PROBLEM: Count the number of 10 digit numbers with digits from $\{1, 2, 3, 4\}$ and no two adjacent digits differing by $1$.
I am able to provide a solution using recursion but it is a very tedious(non elegant) one using two recurrence relations.
I let $a_n, b_n, c_n, d_n$ be the number of $n$ digit numbers satisfying the conditions of the problem and ending in $1, 2, 3, 4$ respectively.
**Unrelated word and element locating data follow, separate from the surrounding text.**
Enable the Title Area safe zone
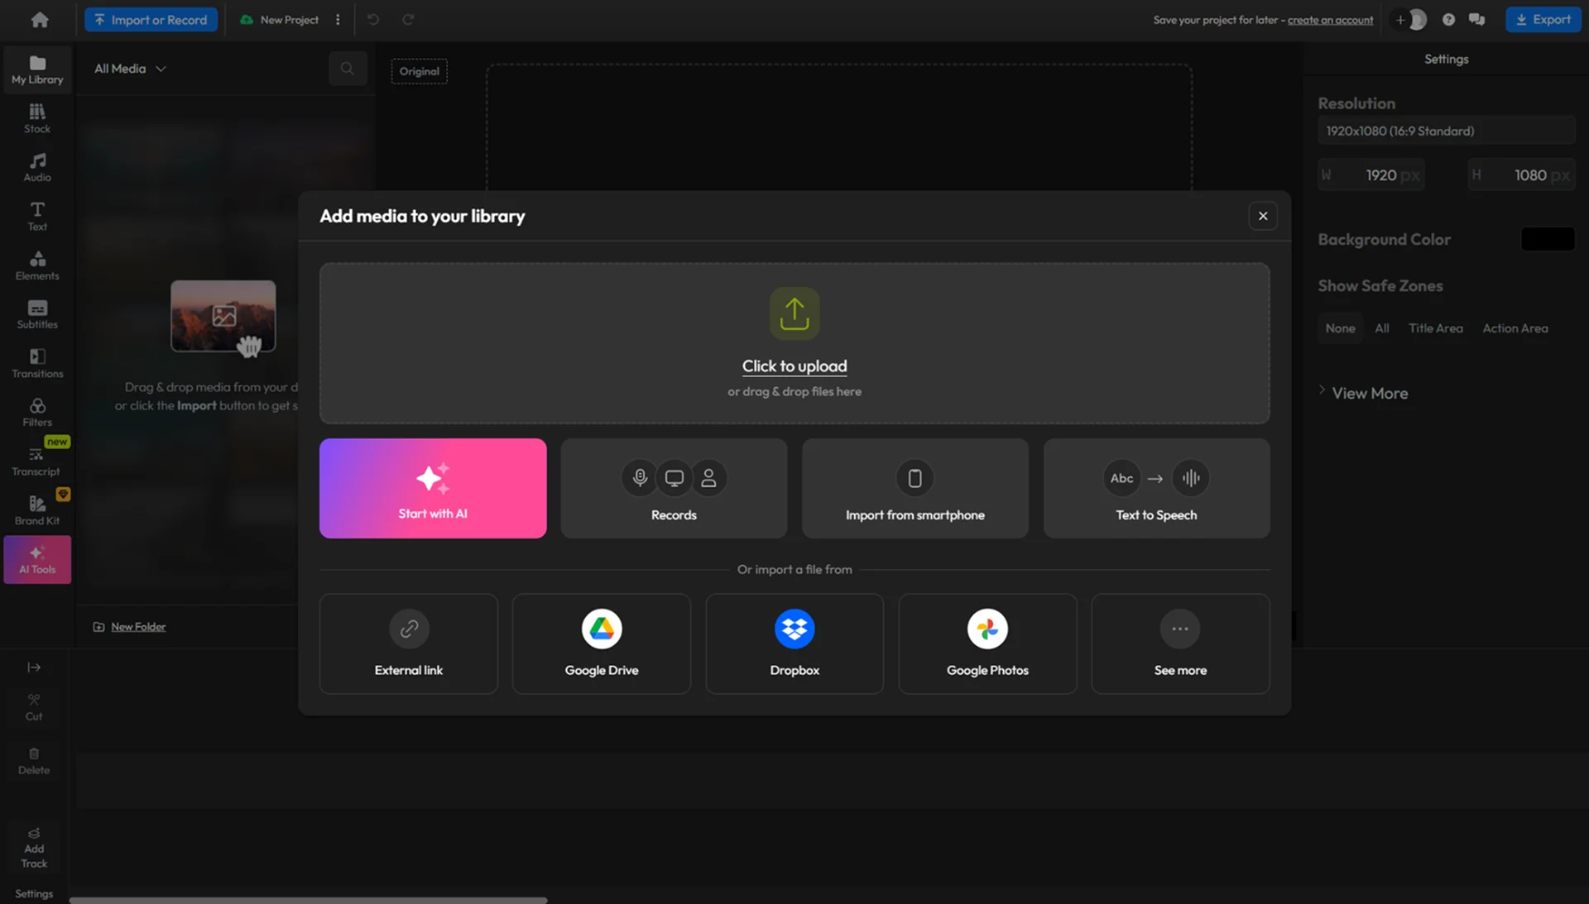The height and width of the screenshot is (904, 1589). click(x=1436, y=328)
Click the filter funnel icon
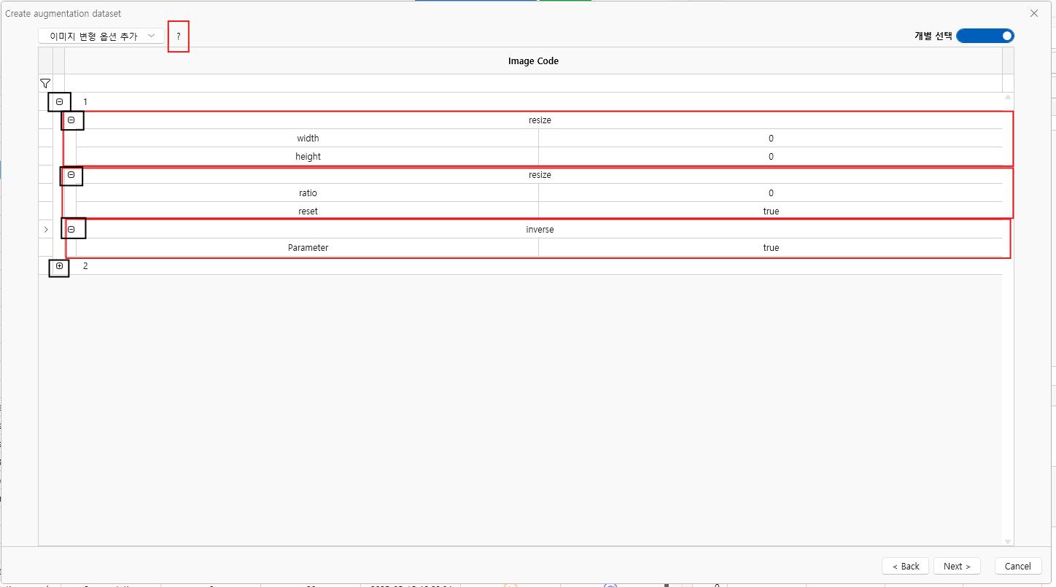 pyautogui.click(x=45, y=83)
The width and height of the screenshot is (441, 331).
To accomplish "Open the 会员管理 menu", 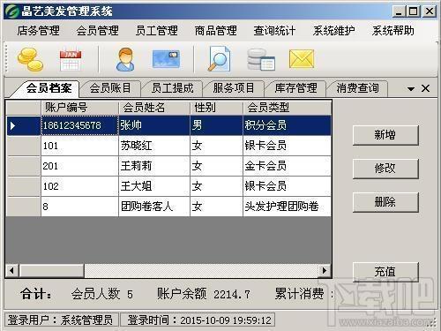I will pyautogui.click(x=98, y=30).
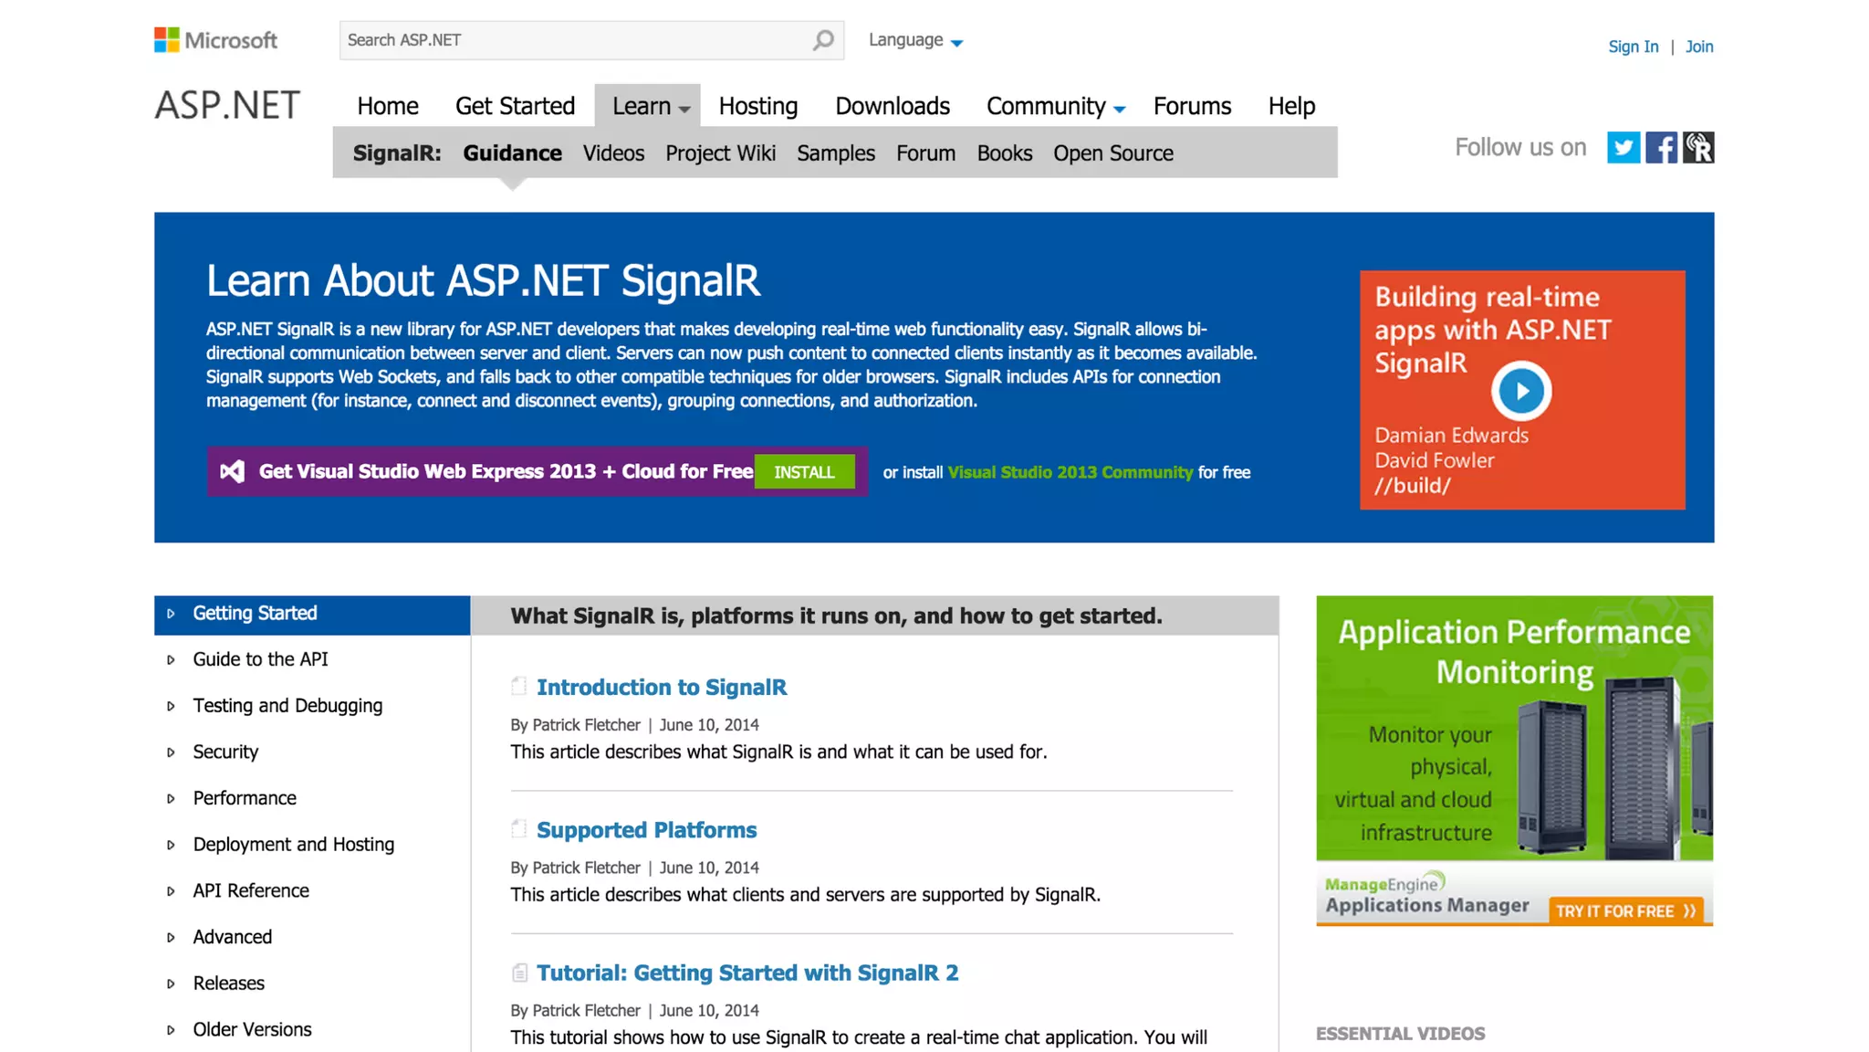Viewport: 1869px width, 1052px height.
Task: Expand the Community menu dropdown
Action: point(1120,109)
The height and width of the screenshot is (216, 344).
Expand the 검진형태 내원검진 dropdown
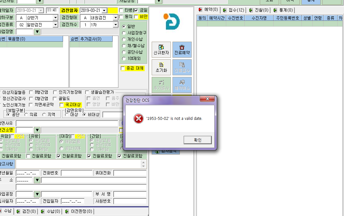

Then its easy to see that I got the following recursions:
$b_{n+1}=b_n+a_n$; $a_{n+1}=2a_n+b_n$; $a_n=d_n$ and $b_n=c_n$ The first two give $b_{n+2}-3b_{n+1}+b_{n}=0$ with $b_1=1, b_2=2$. Now I can solve the recurrence and find $2(a_n+b_n)$ which is the required answer.
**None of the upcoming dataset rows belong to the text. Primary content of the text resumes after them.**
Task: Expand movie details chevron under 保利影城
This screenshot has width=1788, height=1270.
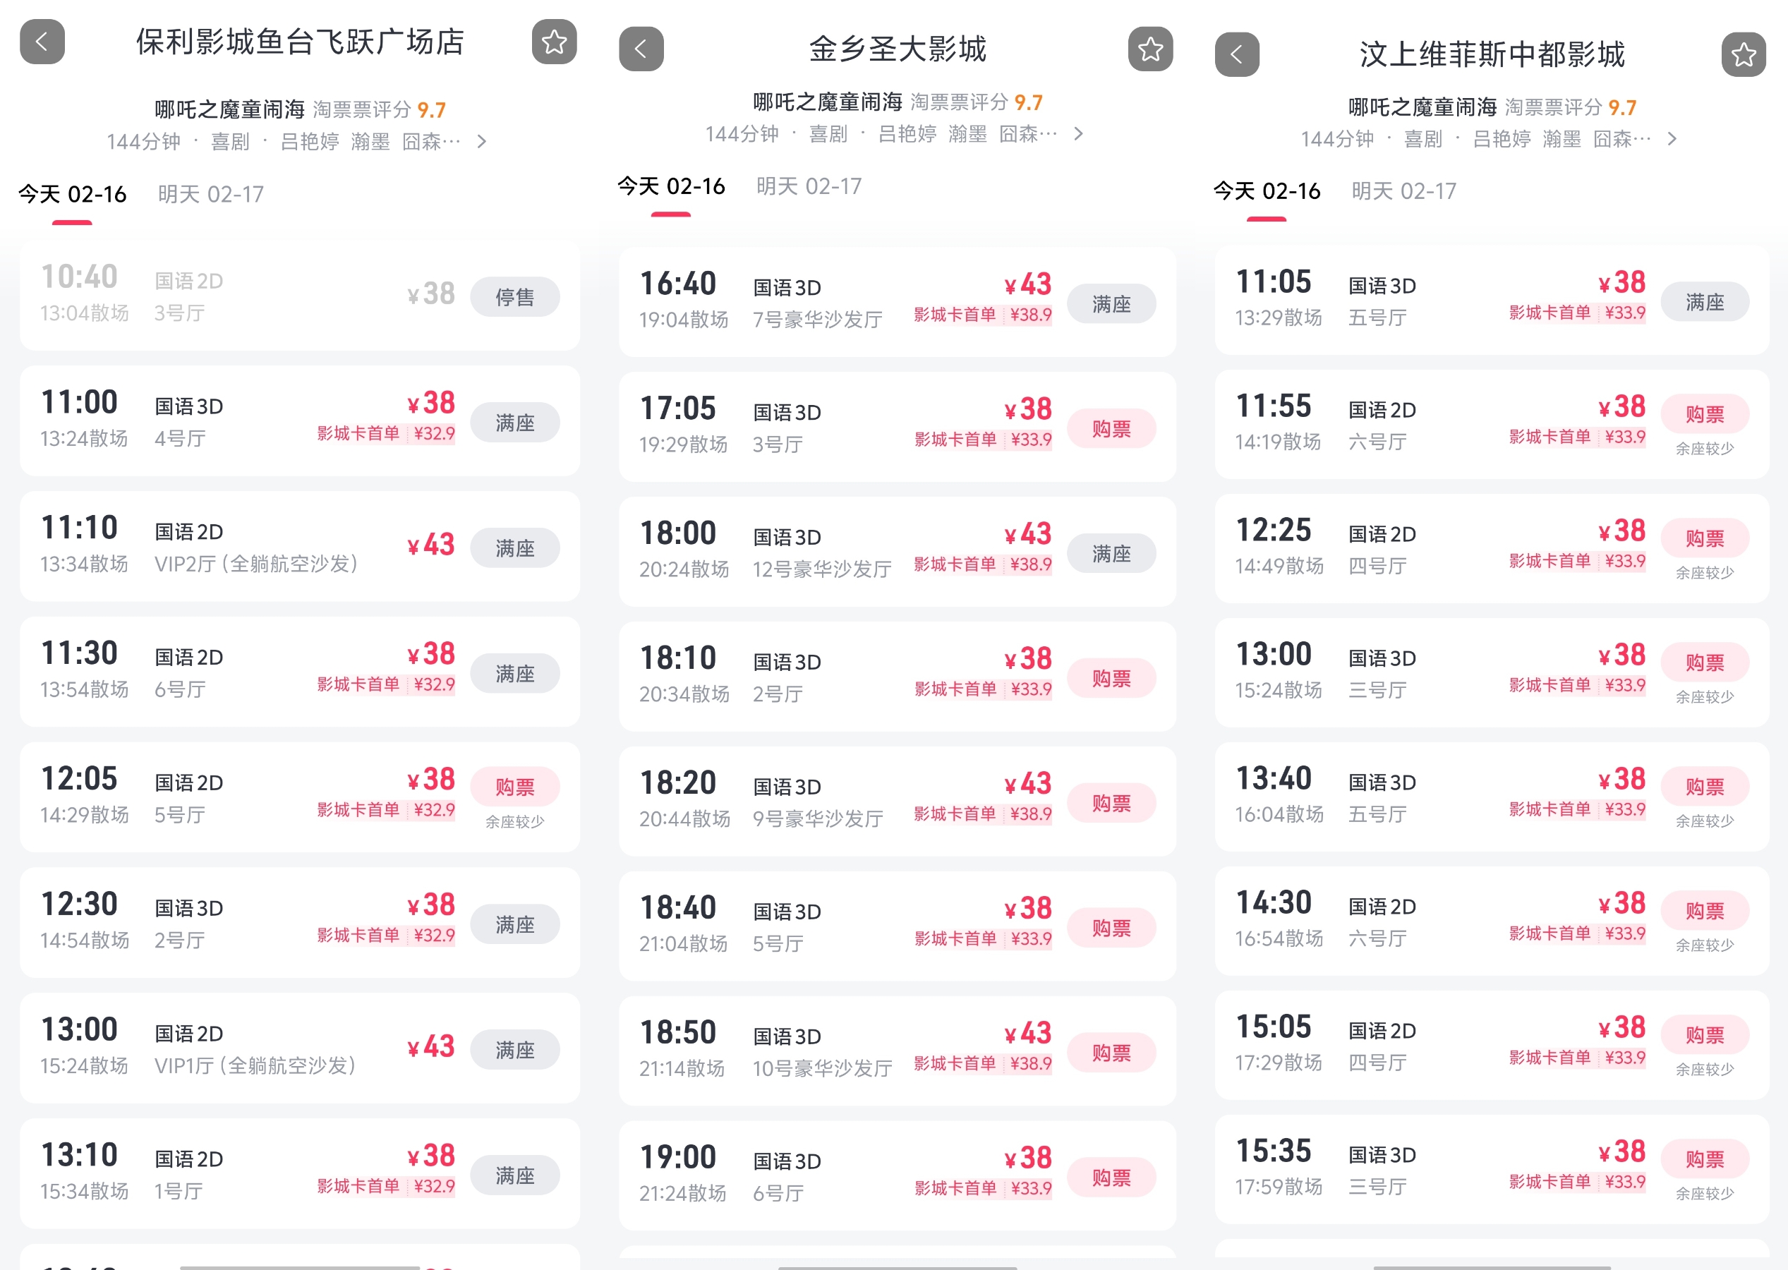Action: 482,142
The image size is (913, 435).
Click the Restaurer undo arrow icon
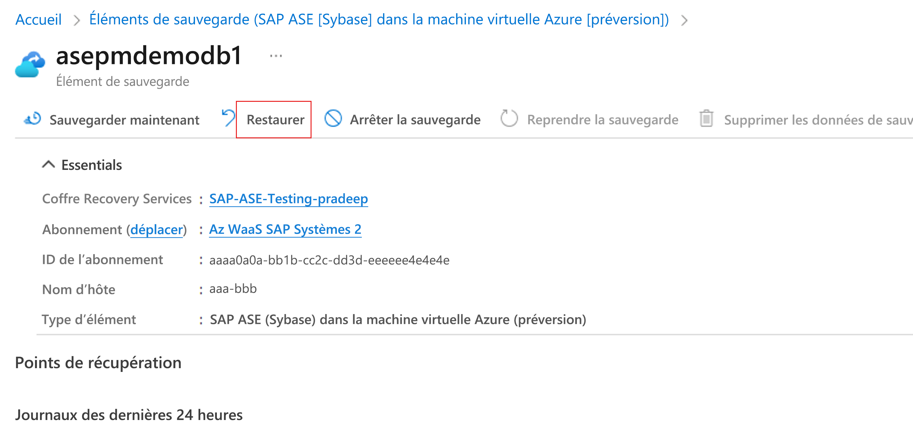point(228,118)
But I am looking for a neater or an alernative way of doing this problem (maybe with just one recurrence). So, please help.
Consider the following adjacency matrix: $$ M = \begin{pmatrix}0 & 0 & 1 & 1 \\ 0 & 0 & 0 & 1 \\ 1 & 0 & 0 & 0 \\ 1 & 1 & 0 & 0 \end{pmatrix}$$ associated with $\fbox{3}\leftrightarrow\fbox{1}\leftrightarrow\fbox{4}\leftrightarrow\fbox{2}$. The number of the wanted strings is given by: $$ N = (1,1,1,1)\, M^{10} (1,1,1,1)^T $$ but: $$ M^{10} = \begin{pmatrix} 89 & 55 & 0 & 0 \\ 55 & 34 & 0 & 0 \\ 0 & 0 & 34 & 55 \\ 0 & 0 & 55 & 89 \end{pmatrix} $$ since $M$ is a block matrix and the entries of $M^n$ are Fibonacci numbers.
It follows that $N=\color{red}{466}=2\cdot F_{13}$.